## Requirement
Nothing but the lines from the start of the entries through the line containing "Open the multi-chart" should appear in the answer, each given exactly.

Pixel coordinate grounding data

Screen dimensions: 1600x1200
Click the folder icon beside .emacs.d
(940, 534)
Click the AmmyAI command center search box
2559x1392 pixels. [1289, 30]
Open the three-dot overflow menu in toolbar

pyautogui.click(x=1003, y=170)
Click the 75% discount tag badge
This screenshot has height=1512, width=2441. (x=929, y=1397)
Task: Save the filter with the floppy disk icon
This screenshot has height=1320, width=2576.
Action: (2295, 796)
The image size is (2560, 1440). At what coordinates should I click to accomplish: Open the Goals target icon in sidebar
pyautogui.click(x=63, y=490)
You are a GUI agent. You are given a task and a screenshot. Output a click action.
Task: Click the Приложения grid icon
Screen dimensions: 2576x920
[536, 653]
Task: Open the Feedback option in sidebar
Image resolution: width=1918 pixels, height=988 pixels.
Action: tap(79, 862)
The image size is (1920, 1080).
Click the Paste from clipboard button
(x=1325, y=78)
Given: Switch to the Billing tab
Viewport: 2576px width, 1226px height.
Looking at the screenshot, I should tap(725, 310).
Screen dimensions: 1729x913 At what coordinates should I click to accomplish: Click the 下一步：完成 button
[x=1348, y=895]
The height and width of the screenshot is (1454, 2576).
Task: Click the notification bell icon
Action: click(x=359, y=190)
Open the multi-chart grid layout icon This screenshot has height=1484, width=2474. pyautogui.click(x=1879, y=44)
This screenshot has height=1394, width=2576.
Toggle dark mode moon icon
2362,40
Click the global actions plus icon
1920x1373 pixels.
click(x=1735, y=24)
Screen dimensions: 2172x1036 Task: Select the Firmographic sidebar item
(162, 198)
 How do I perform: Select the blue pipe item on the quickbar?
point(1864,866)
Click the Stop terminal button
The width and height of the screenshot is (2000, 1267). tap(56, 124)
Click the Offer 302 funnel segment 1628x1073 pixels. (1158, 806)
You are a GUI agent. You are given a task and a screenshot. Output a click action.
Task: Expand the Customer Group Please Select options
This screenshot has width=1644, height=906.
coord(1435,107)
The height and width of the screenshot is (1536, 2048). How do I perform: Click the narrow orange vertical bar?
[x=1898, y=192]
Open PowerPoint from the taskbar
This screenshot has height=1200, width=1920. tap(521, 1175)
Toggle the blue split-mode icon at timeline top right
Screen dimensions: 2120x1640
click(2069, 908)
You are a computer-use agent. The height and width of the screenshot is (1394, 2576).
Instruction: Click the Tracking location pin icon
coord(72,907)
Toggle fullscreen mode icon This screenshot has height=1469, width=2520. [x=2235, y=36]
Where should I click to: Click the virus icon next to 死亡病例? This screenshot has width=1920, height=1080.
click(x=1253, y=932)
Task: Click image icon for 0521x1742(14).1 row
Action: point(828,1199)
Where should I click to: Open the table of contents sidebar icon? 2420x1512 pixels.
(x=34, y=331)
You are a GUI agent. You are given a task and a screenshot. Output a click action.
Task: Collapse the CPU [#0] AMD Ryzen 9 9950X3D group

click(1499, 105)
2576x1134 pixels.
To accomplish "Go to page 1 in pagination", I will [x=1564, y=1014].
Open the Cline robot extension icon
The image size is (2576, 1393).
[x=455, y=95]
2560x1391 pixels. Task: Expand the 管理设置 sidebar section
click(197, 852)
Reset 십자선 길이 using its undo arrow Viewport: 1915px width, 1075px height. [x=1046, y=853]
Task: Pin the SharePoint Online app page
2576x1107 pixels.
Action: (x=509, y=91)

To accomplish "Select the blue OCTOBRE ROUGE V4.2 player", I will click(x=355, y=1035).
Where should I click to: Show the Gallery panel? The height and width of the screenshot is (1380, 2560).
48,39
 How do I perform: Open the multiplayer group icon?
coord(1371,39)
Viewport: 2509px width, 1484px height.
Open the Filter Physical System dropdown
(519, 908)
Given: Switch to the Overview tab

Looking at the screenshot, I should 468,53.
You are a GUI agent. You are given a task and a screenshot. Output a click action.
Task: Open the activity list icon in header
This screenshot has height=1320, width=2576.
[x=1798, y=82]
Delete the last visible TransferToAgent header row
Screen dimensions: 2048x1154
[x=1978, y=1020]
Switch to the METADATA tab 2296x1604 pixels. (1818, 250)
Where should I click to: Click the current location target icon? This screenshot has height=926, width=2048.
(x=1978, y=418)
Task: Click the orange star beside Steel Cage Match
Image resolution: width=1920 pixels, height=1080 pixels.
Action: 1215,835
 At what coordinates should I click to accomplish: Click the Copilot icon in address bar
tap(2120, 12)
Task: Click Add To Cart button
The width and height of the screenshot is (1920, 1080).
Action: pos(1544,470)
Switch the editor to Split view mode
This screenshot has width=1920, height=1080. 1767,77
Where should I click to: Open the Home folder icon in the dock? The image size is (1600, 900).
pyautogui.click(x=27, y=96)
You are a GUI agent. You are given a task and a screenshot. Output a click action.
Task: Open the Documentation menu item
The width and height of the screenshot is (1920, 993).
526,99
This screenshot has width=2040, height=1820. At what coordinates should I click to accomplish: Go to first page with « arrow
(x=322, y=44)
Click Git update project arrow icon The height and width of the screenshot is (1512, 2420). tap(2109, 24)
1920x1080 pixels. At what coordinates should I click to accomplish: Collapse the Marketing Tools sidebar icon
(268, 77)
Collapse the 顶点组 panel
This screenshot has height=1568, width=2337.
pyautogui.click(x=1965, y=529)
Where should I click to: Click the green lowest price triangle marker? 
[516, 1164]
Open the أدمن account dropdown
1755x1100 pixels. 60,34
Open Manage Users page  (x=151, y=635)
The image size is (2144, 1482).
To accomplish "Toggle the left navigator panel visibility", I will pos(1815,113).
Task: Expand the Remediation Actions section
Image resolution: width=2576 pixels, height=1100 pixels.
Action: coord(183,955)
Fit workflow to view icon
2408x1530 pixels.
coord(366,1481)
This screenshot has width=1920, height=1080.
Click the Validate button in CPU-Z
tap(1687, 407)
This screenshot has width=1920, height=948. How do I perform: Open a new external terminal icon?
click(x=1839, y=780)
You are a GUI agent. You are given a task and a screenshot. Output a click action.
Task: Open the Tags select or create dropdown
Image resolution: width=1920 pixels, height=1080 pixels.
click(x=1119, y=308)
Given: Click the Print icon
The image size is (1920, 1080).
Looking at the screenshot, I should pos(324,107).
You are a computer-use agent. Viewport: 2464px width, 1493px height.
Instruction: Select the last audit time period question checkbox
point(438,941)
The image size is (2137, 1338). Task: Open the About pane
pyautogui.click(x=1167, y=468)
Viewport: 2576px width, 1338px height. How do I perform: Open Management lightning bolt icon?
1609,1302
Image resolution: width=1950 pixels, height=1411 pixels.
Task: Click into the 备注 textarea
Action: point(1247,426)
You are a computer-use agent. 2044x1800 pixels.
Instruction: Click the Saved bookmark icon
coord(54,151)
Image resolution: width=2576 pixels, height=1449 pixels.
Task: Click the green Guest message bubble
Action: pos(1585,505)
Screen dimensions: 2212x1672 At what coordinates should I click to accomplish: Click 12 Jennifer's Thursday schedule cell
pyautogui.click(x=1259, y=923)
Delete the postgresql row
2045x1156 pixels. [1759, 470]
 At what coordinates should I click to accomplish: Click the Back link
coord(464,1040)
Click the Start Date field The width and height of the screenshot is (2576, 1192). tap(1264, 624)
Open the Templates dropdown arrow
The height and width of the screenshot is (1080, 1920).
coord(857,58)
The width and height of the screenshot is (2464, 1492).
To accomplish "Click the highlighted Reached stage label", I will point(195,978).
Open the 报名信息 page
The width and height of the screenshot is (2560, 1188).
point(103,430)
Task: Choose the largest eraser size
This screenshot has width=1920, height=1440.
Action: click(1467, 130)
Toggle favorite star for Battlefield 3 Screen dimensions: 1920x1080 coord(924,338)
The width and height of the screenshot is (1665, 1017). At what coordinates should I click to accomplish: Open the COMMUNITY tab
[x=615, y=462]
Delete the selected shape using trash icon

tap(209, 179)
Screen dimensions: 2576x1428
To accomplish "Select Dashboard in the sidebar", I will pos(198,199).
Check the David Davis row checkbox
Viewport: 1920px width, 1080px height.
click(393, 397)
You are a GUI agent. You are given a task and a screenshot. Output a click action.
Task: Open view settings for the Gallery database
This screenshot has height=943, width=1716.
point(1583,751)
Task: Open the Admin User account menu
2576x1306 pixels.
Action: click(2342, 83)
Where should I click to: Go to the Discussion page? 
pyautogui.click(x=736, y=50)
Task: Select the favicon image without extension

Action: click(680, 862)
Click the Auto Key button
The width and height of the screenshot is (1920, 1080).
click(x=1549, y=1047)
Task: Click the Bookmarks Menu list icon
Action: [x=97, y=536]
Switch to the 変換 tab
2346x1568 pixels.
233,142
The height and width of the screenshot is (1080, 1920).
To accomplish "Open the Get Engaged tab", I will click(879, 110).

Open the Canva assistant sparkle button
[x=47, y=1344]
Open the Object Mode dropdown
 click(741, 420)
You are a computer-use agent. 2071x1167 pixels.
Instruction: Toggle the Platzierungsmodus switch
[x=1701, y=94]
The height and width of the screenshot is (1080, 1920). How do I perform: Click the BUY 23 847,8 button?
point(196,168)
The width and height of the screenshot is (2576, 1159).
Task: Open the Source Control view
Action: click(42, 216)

## Expected output
Screen dimensions: 1600x1200
Click the folder icon beside .emacs.d
(940, 534)
Click the AmmyAI command center search box
2559x1392 pixels. [1289, 30]
Open the three-dot overflow menu in toolbar

pyautogui.click(x=1003, y=170)
Click the 75% discount tag badge
This screenshot has height=1512, width=2441. (x=929, y=1397)
Task: Save the filter with the floppy disk icon
This screenshot has height=1320, width=2576.
Action: (2295, 796)
The image size is (2560, 1440). At what coordinates should I click to accomplish: Open the Goals target icon in sidebar
pyautogui.click(x=63, y=490)
You are a GUI agent. You are given a task and a screenshot. Output a click action.
Task: Click the Приложения grid icon
Screen dimensions: 2576x920
[536, 653]
Task: Open the Feedback option in sidebar
Image resolution: width=1918 pixels, height=988 pixels.
Action: tap(79, 862)
The image size is (1920, 1080).
Click the Paste from clipboard button
(x=1325, y=78)
Given: Switch to the Billing tab
Viewport: 2576px width, 1226px height.
Looking at the screenshot, I should tap(725, 310).
Screen dimensions: 1729x913 At what coordinates should I click to accomplish: Click the 下一步：完成 button
[x=1348, y=895]
The height and width of the screenshot is (1454, 2576).
Task: Click the notification bell icon
Action: click(x=359, y=190)
Open the multi-chart grid layout icon This screenshot has height=1484, width=2474. pyautogui.click(x=1879, y=44)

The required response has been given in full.